**Task statement**
Find every line in the items below that contains the string "chevron" and copy each of those lines.

^^^^

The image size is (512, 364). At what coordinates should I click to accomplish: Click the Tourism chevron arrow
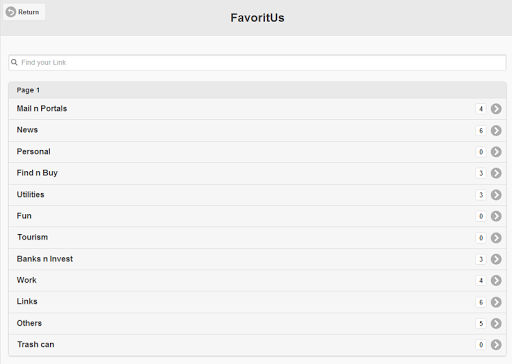[496, 238]
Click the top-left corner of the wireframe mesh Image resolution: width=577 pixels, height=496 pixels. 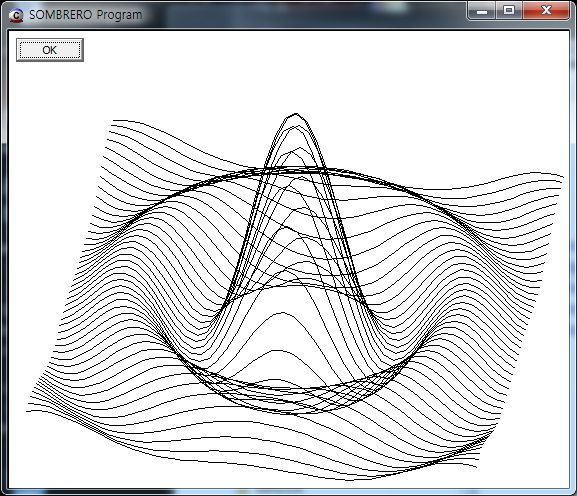click(113, 120)
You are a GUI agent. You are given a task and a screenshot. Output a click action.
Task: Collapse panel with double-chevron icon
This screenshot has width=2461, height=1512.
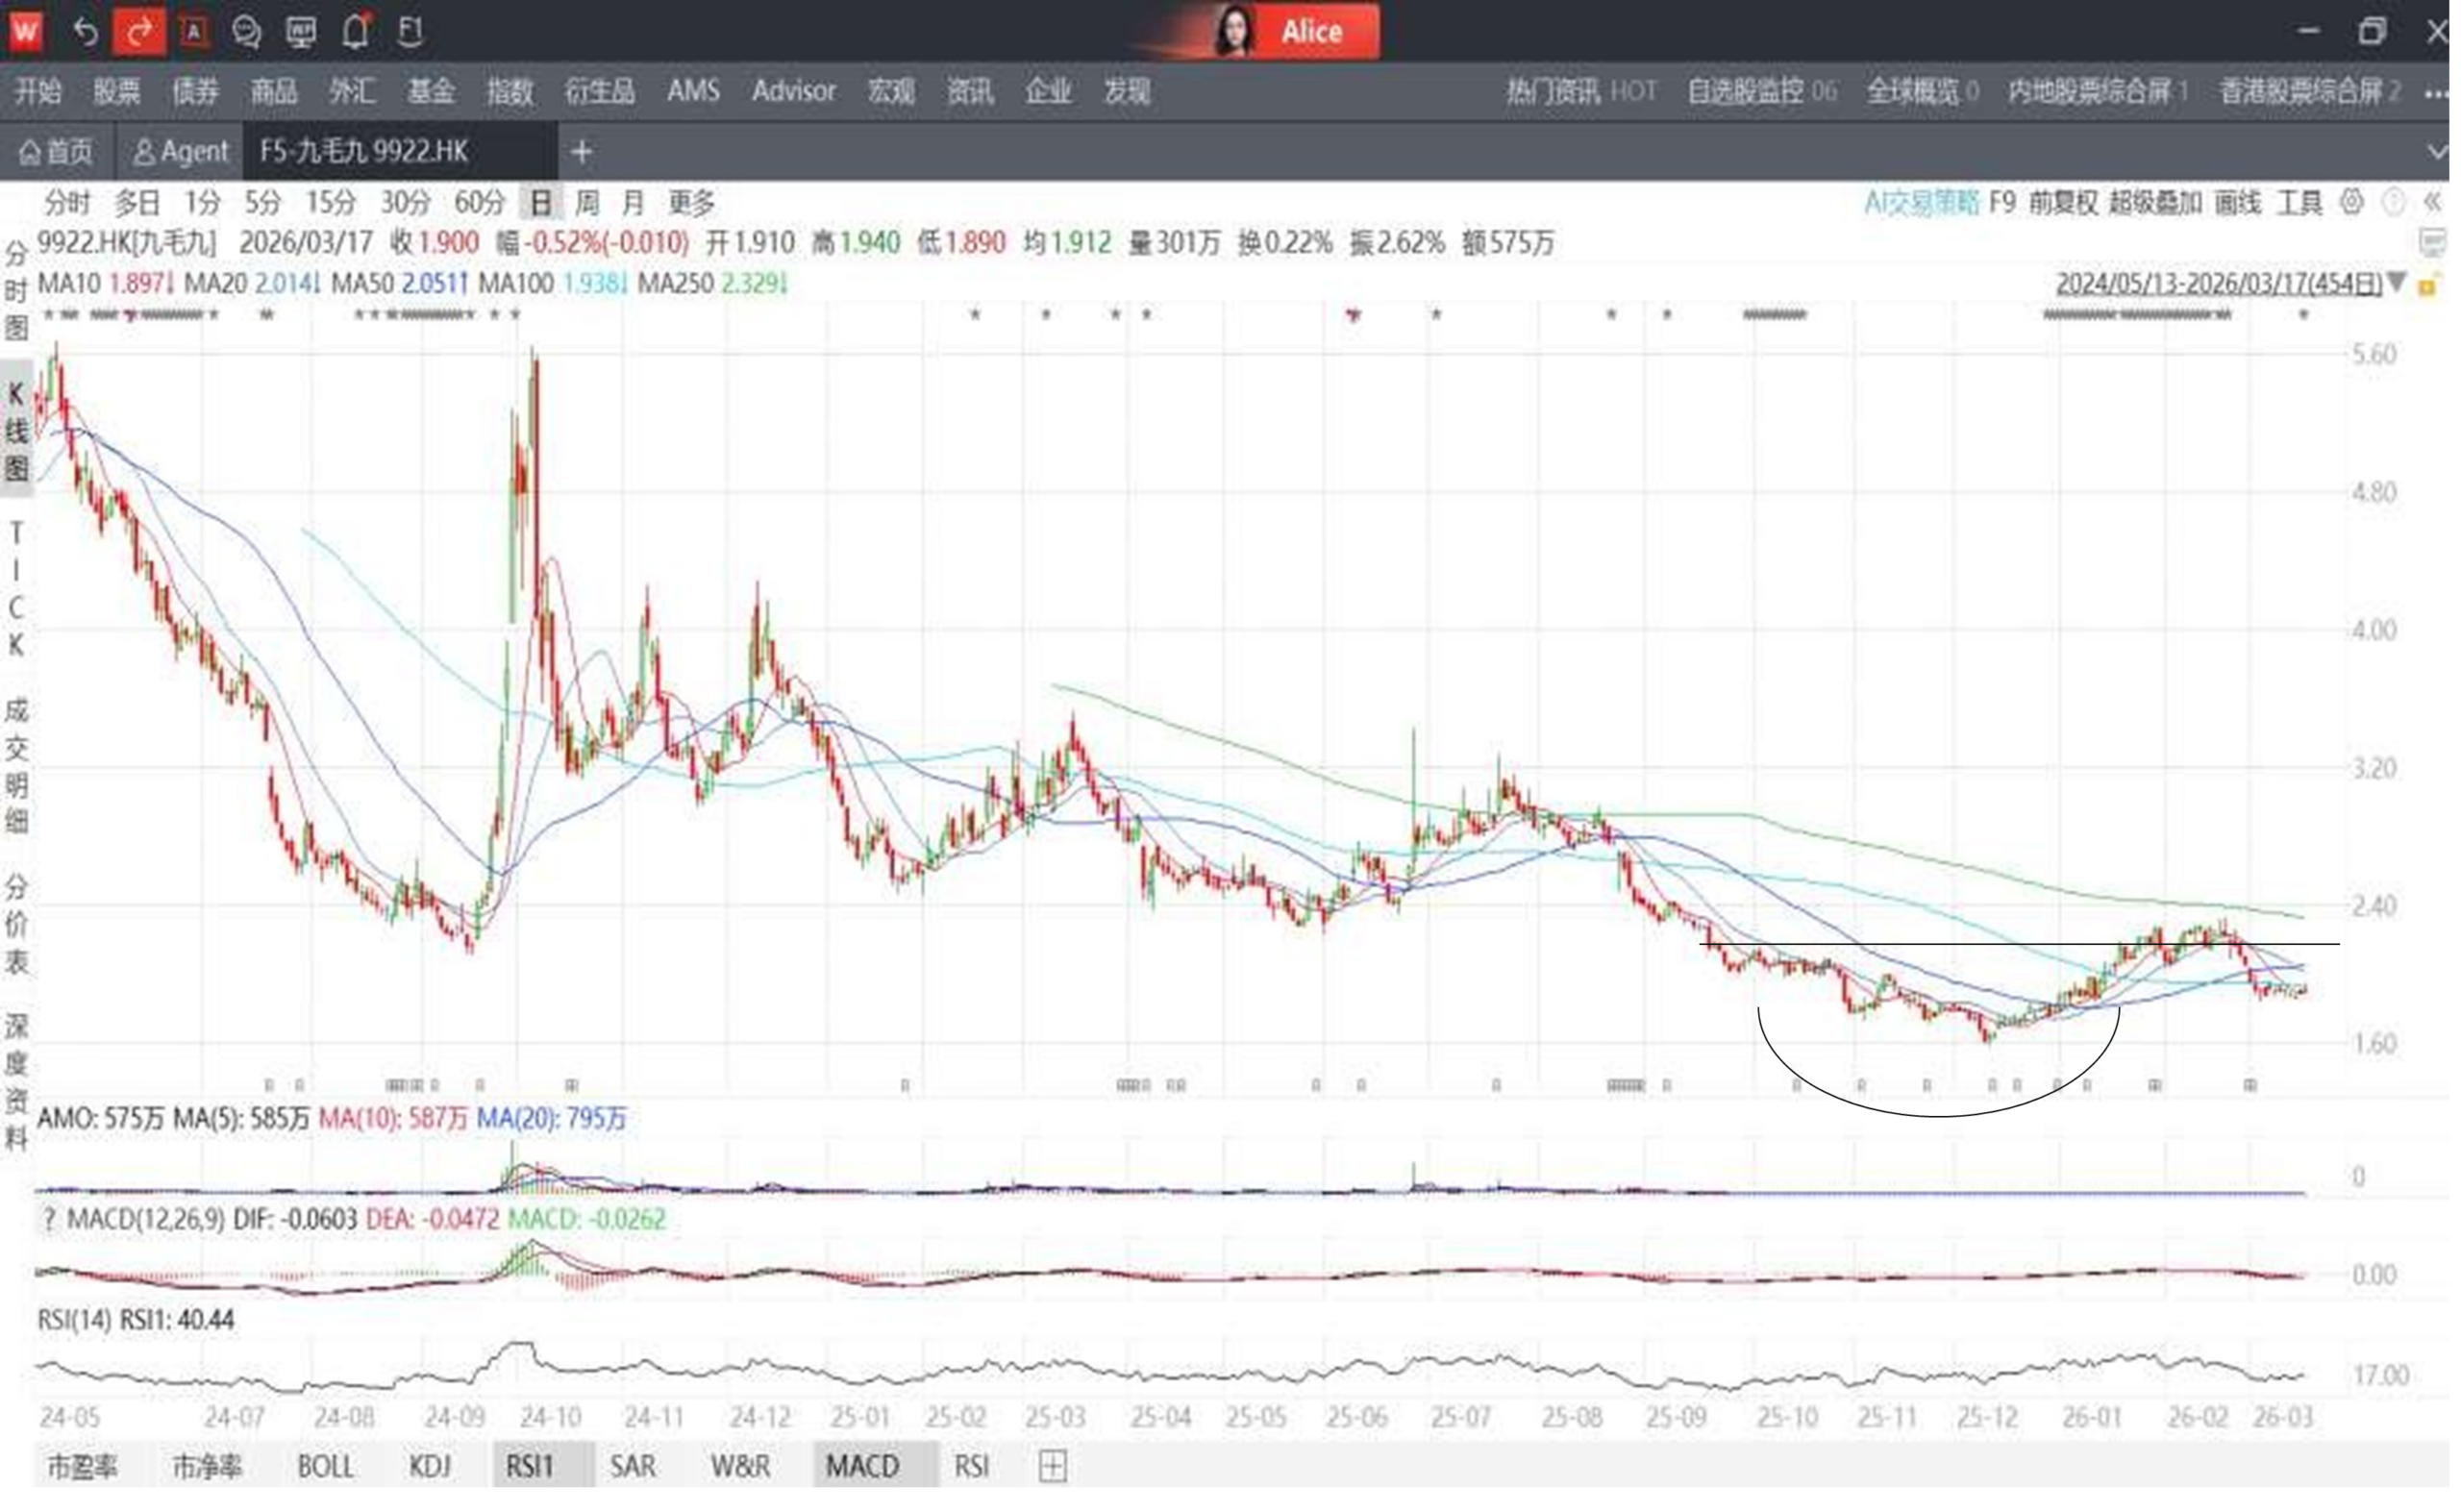click(x=2433, y=203)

^^^^

**Reply**
The image size is (512, 364). At what coordinates should I click to accomplish: Click the Tourism chevron arrow
Task: Collapse panel with double-chevron icon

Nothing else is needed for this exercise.